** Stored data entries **
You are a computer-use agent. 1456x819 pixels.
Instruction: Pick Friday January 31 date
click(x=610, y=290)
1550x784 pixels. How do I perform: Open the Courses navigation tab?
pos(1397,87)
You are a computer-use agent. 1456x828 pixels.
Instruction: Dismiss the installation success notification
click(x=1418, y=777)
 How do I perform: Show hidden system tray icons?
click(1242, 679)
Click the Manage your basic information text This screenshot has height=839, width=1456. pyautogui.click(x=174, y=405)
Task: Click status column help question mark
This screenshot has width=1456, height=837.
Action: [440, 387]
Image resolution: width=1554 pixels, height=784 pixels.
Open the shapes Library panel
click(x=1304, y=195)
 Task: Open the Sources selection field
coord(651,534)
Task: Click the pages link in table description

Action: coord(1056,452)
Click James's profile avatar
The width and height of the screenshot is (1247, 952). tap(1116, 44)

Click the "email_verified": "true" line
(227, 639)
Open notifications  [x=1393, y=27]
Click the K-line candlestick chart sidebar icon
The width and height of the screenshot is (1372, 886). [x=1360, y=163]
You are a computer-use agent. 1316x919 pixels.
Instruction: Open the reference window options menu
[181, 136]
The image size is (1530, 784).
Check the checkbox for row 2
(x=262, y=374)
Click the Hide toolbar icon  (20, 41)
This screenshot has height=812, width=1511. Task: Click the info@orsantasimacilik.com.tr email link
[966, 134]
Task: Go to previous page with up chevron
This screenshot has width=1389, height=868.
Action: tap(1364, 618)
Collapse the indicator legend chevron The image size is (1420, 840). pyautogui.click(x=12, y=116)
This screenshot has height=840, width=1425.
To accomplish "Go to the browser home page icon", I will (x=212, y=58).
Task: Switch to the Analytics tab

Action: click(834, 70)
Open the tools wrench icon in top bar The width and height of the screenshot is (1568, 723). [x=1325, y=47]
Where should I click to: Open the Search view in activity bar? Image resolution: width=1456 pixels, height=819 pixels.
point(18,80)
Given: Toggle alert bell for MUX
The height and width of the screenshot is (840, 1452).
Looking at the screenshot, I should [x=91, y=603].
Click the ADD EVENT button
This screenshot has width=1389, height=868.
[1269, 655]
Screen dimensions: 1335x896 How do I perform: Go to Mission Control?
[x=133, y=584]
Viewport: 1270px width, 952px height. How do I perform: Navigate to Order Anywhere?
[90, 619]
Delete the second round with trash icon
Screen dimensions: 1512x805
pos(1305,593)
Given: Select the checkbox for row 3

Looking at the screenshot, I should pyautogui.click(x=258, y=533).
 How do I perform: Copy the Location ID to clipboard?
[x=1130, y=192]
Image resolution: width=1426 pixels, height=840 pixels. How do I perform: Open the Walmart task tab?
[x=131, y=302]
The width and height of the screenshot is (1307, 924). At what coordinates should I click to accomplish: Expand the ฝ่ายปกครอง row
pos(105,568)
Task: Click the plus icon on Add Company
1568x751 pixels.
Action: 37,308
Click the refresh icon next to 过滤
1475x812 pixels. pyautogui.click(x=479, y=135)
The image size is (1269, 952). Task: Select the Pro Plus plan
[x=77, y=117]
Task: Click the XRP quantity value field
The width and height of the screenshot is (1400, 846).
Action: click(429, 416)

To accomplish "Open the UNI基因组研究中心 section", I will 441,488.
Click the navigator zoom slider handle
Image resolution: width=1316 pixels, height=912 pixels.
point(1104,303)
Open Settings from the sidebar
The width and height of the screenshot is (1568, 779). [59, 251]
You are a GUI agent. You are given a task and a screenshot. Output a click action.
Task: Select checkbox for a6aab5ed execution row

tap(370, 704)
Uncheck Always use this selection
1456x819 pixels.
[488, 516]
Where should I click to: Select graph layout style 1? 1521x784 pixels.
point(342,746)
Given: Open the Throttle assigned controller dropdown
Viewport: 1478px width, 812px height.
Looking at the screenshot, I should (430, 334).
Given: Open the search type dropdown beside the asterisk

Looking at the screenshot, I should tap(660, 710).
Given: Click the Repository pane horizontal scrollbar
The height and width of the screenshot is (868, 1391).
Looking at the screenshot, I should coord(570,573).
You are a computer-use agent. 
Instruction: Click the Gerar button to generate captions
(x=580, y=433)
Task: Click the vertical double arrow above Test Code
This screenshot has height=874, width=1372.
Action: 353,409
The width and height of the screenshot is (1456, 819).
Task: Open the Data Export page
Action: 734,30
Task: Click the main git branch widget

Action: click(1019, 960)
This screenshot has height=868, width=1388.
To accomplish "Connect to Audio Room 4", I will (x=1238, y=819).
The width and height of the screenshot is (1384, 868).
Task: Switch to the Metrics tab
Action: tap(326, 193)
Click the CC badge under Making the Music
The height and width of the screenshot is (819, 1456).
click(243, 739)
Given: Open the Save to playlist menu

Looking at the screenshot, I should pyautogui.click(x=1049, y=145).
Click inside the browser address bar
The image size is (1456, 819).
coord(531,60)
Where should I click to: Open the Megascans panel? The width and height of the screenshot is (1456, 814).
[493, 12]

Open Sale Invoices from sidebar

** DIRECTIONS FOR THIS TASK **
The answer is the full set of records, printed exactly as given.

** RESPONSE FOR THIS EXERCISE **
You are a computer-use agent. 1456x819 pixels.
Instruction: Pick Friday January 31 date
click(x=610, y=290)
1550x784 pixels. How do I perform: Open the Courses navigation tab?
pos(1397,87)
You are a computer-use agent. 1456x828 pixels.
Instruction: Dismiss the installation success notification
click(x=1418, y=777)
 How do I perform: Show hidden system tray icons?
click(1242, 679)
Click the Manage your basic information text This screenshot has height=839, width=1456. pyautogui.click(x=174, y=405)
Task: Click status column help question mark
This screenshot has width=1456, height=837.
Action: [440, 387]
Image resolution: width=1554 pixels, height=784 pixels.
Open the shapes Library panel
click(x=1304, y=195)
 Task: Open the Sources selection field
coord(651,534)
Task: Click the pages link in table description

Action: coord(1056,452)
Click James's profile avatar
The width and height of the screenshot is (1247, 952). tap(1116, 44)

Click the "email_verified": "true" line
(227, 639)
Open notifications  [x=1393, y=27]
Click the K-line candlestick chart sidebar icon
The width and height of the screenshot is (1372, 886). [x=1360, y=163]
You are a computer-use agent. 1316x919 pixels.
Instruction: Open the reference window options menu
[181, 136]
The image size is (1530, 784).
Check the checkbox for row 2
(x=262, y=374)
Click the Hide toolbar icon  (20, 41)
This screenshot has height=812, width=1511. Task: Click the info@orsantasimacilik.com.tr email link
[966, 134]
Task: Go to previous page with up chevron
This screenshot has width=1389, height=868.
Action: tap(1364, 618)
Collapse the indicator legend chevron The image size is (1420, 840). pyautogui.click(x=12, y=116)
This screenshot has height=840, width=1425.
To accomplish "Go to the browser home page icon", I will (x=212, y=58).
Task: Switch to the Analytics tab

Action: click(834, 70)
Open the tools wrench icon in top bar The width and height of the screenshot is (1568, 723). [x=1325, y=47]
Where should I click to: Open the Search view in activity bar? Image resolution: width=1456 pixels, height=819 pixels.
point(18,80)
Given: Toggle alert bell for MUX
The height and width of the screenshot is (840, 1452).
Looking at the screenshot, I should [x=91, y=603].
Click the ADD EVENT button
This screenshot has width=1389, height=868.
[1269, 655]
Screen dimensions: 1335x896 How do I perform: Go to Mission Control?
[x=133, y=584]
Viewport: 1270px width, 952px height. How do I perform: Navigate to Order Anywhere?
[90, 619]
Delete the second round with trash icon
Screen dimensions: 1512x805
pos(1305,593)
Given: Select the checkbox for row 3

Looking at the screenshot, I should pyautogui.click(x=258, y=533).
 How do I perform: Copy the Location ID to clipboard?
[x=1130, y=192]
Image resolution: width=1426 pixels, height=840 pixels. How do I perform: Open the Walmart task tab?
[x=131, y=302]
The width and height of the screenshot is (1307, 924). At what coordinates should I click to accomplish: Expand the ฝ่ายปกครอง row
pos(105,568)
Task: Click the plus icon on Add Company
1568x751 pixels.
Action: 37,308
Click the refresh icon next to 过滤
1475x812 pixels. pyautogui.click(x=479, y=135)
The image size is (1269, 952). Task: Select the Pro Plus plan
[x=77, y=117]
Task: Click the XRP quantity value field
The width and height of the screenshot is (1400, 846).
Action: click(429, 416)

To accomplish "Open the UNI基因组研究中心 section", I will 441,488.
Click the navigator zoom slider handle
Image resolution: width=1316 pixels, height=912 pixels.
point(1104,303)
Open Settings from the sidebar
The width and height of the screenshot is (1568, 779). [59, 251]
You are a GUI agent. You are given a task and a screenshot. Output a click action.
Task: Select checkbox for a6aab5ed execution row

tap(370, 704)
Uncheck Always use this selection
1456x819 pixels.
[488, 516]
Where should I click to: Select graph layout style 1? 1521x784 pixels.
point(342,746)
Given: Open the Throttle assigned controller dropdown
Viewport: 1478px width, 812px height.
Looking at the screenshot, I should (430, 334).
Given: Open the search type dropdown beside the asterisk

Looking at the screenshot, I should tap(660, 710).
Given: Click the Repository pane horizontal scrollbar
The height and width of the screenshot is (868, 1391).
Looking at the screenshot, I should coord(570,573).
You are a computer-use agent. 
Instruction: Click the Gerar button to generate captions
(x=580, y=433)
Task: Click the vertical double arrow above Test Code
This screenshot has height=874, width=1372.
Action: 353,409
The width and height of the screenshot is (1456, 819).
Task: Open the Data Export page
Action: 734,30
Task: Click the main git branch widget

Action: click(1019, 960)
This screenshot has height=868, width=1388.
To accomplish "Connect to Audio Room 4", I will (x=1238, y=819).
The width and height of the screenshot is (1384, 868).
Task: Switch to the Metrics tab
Action: tap(326, 193)
Click the CC badge under Making the Music
The height and width of the screenshot is (819, 1456).
click(243, 739)
Given: Open the Save to playlist menu

Looking at the screenshot, I should pyautogui.click(x=1049, y=145).
Click inside the browser address bar
The image size is (1456, 819).
coord(531,60)
Where should I click to: Open the Megascans panel? The width and height of the screenshot is (1456, 814).
[493, 12]

Open Sale Invoices from sidebar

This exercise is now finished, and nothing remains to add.